O juiz Paulo José Benevides dos Santos determinou a retirada imediata de vídeos com deepfake publicados nas redes sociais contra a prefeita de Maués, Macelly Veras. A decisão atende a uma ação que denuncia o uso indevido de imagem e voz da gestora por meio de inteligência artificial para criar falas falsas atribuídas a ela.

O primeiro requerido no processo – Athirson Albuquerque Arruda -, foi obrigado a remover os vídeos dos perfis pessoais e a se abster de novas publicações usando a voz da prefeita manipulada por inteligência artificial. A Justiça fixou multa diária de R$ 500, limitada a 20 dias, em caso de descumprimento.

De acordo com informação do bojo do Conforme o processo, os conteúdos utilizavam tecnologia para simular declarações sobre o programa municipal Renda Cidadã, atribuindo à prefeita frases que, segundo os autos, jamais foram proferidas.

Segundo o magistrado, embora agentes públicos estejam sujeitos a críticas, o uso de ferramentas de IA para emular voz e disseminar declarações inverídicas extrapola o direito à livre manifestação, por induzir a população ao erro e comprometer a credibilidade da gestão e das políticas públicas.

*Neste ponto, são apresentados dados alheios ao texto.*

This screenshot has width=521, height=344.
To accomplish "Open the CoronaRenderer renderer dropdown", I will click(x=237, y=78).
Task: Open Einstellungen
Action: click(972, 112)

“O caso envolve possível violação aos direitos de personalidade, como honra e imagem”, sublinha.

Além de decidir pela remoção do material das redes sociais, o juiz determinou, ainda, que o Facebook Serviços Online do Brasil forneça registros técnicos de acesso relacionados às postagens — como IP, data e horário — para auxiliar na identificação de quem administrava a conta responsável pela divulgação do conteúdo.